Eva Kreienkamp, 58, ist seit Oktober neue Chefin der Berliner Verkehrsbetriebe (BVG), dem größten Anbieter des öffentlichen Nahverkehrs in Deutschland. Zuletzt war sie Co-Geschäftsführerin der Mainzer Verkehrsbetriebe. Dort stiegen jährlich 56 Millionen Menschen in Busse und Bahnen, in Berlin sind es 20-mal so viele: mehr als eine Milliarde Fahrgäste.

ZEIT ONLINE: Frau Kreienkamp, Ihre Vorgängerin Sigrid Nikutta fuhr gerne nachts mit Bus und Bahn durch die Stadt, um in Ruhe mit den BVG-Beschäftigten zu sprechen. Haben Sie das auch schon gemacht?

Eva Kreienkamp: Ich fahre natürlich mit den öffentlichen Verkehrsmitteln, übrigens nicht nur in Berlin. Für mich ist und war das schon immer eine Frage der Haltung und des Lebensstils. Außerdem ist es wichtig, die Perspektive unserer Fahrgäste zu kennen. Mich interessiert aber natürlich auch, was unsere Mitarbeiterinnen und Mitarbeiter beschäftigt.

ZEIT ONLINE: Sie sind seit Oktober Chefin der BVG, also haben Ihre Stelle mitten in der Corona-Pandemie angetreten. Wie geht es dem Unternehmen aktuell? 

Kreienkamp: Wir fahren auf Sicht. 

ZEIT ONLINE: Was heißt das?

Kreienkamp: Wir setzen alle Kompetenzen für den Gesundheitsschutz ein. Wenn wir zum Beispiel in den Leitstellen einen Corona-Fall hätten, müssten wir, drastisch gesagt, den ganzen Laden schließen. Wir rüsten auch gerade alle unsere Busse um, damit dieser wunderbare Duschvorhang, also die Plane an der ersten Tür im Fahrzeug, gegen eine Glastür getauscht wird. So können wir das Personal und die Fahrgäste besser schützen. Und es hat sich gezeigt, dass unsere verstärkten Kontrollen gegen die sogenannten Maskenmuffel Wirkung zeigen. Mittlerweile halten sich zwischen 97 und 99 Prozent der Fahrgäste an die Hygieneregeln.

ZEIT ONLINE: Welche wirtschaftlichen Folgen hat die Pandemie für die BVG, wie viele Fahrgäste fehlen?

◆ DATENÜBERSICHT ◆
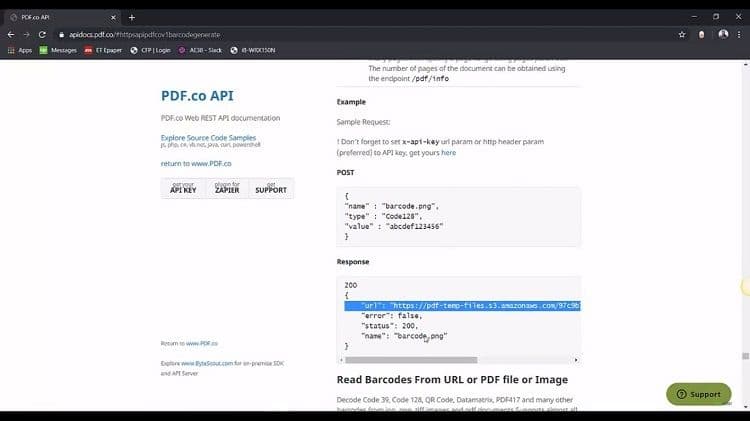This screenshot has width=750, height=421.
Task: Click the get SUPPORT sidebar button
Action: coord(270,188)
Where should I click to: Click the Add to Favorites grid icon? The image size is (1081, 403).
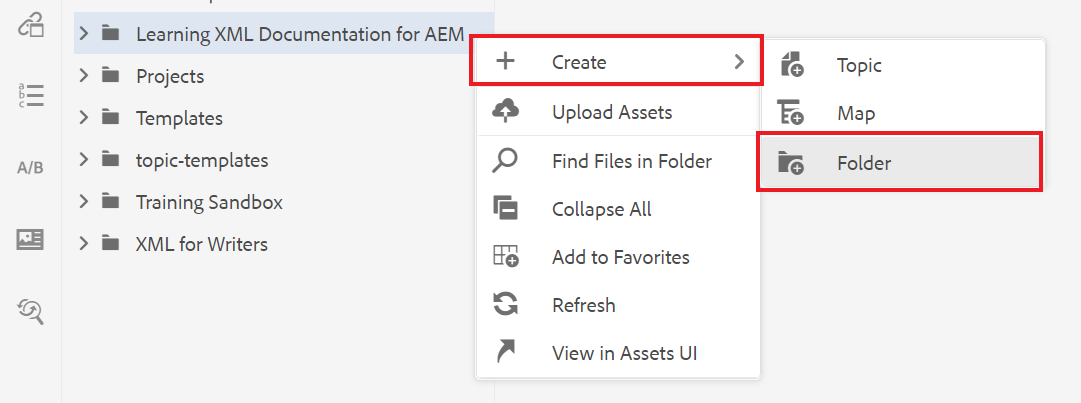coord(506,257)
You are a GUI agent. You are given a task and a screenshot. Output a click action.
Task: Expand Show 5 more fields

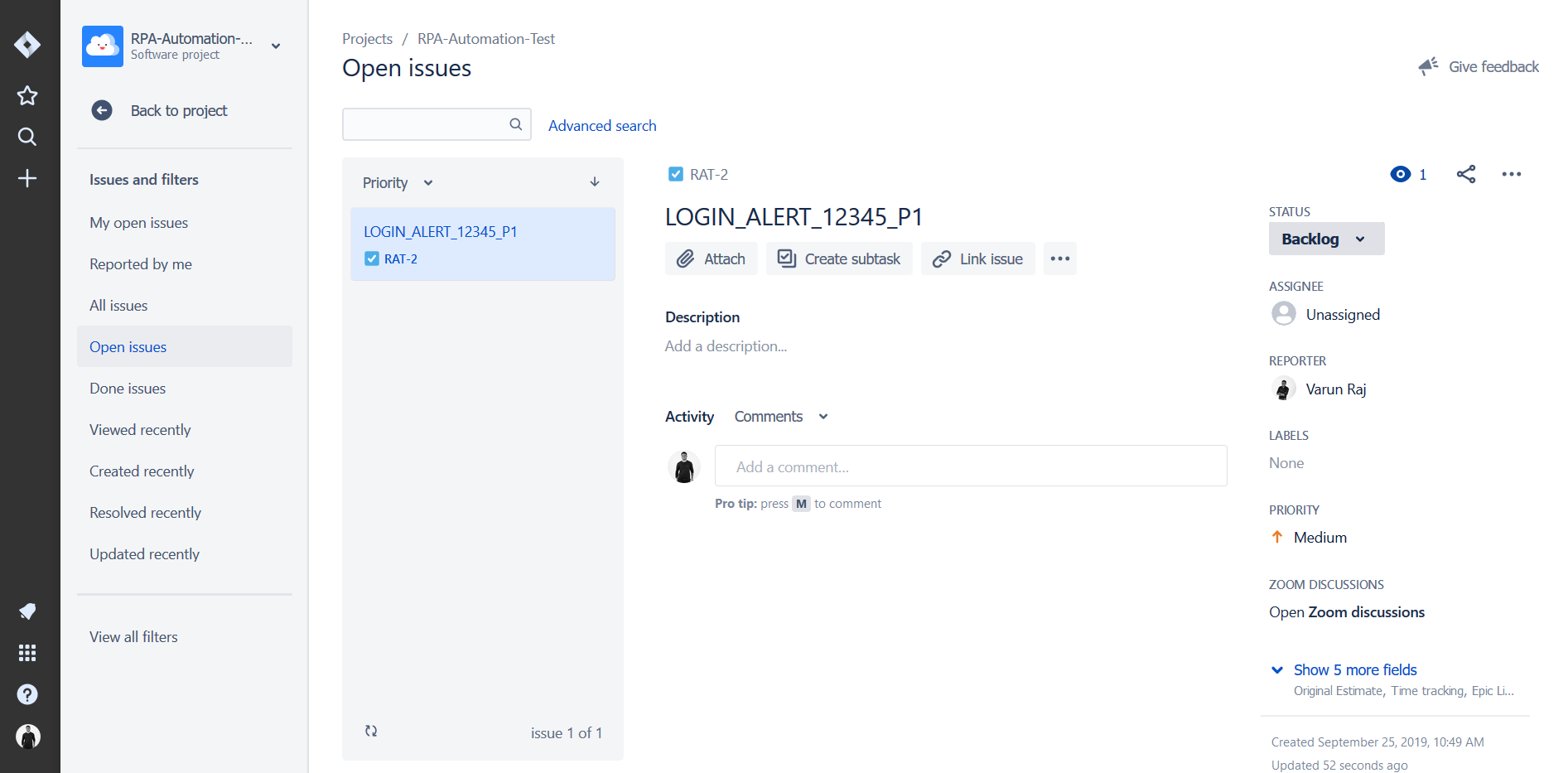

◆ ANWEISUNGEN ◆
(a) Wie viele Menschen stiegen laut dem Interview mit der BVG-Chefin jährlich in Mainz in Busse und Bahnen?
(b) Fassen Sie das Interview mit der BVG-Chefin in zwei Sätzen zusammen.
(c) Führen Sie das Interview mit der BVG-Chefin nach der letzten Frage fort.
Die Einträge spielen hierfür keine Rolle.

◆ NUMMERIERTE ANTWORTEN ◆
(a) 56 Millionen Menschen.

(b) Eva Kreienkamp, zuvor Co-Geschäftsführerin der Mainzer Verkehrsbetriebe, leitet seit Oktober die BVG und fährt nach eigener Aussage selbst mit öffentlichen Verkehrsmitteln. In der Corona-Pandemie setzt die BVG auf Gesundheitsschutz und ersetzt in den Bussen die Plane an der ersten Tür durch eine Glastür, und dank verstärkter Kontrollen halten sich 97 bis 99 Prozent der Fahrgäste an die Hygieneregeln.

(c)
Kreienkamp: Wir sind bei etwa 70 Prozent der Fahrgäste, die wir im vergangenen Jahr hatten. Die Touristinnen und Touristen fehlen, aber auch Pendlerinnen und Pendler, die nun im Homeoffice arbeiten. Wirtschaftlich rechnen wir mit einem Verlust von 190 Millionen Euro für dieses Jahr.

ZEIT ONLINE: Springen Ihnen auch dauerhaft Ihre Jahresabonnenten ab? 

Kreienkamp: Der Anteil an gekündigten Jahresabos ist überraschend und erfreulich niedrig, er liegt bei etwa zwei Prozent. Gerade unsere Abonnenten und Abonnentinnen sind uns wirklich treu, das sind Menschen, die sich entschieden haben, ÖPNV zu fahren und das auch weiterhin tun wollen. 

ZEIT ONLINE: Wie reagieren Sie auf die wirtschaftlichen Einbußen?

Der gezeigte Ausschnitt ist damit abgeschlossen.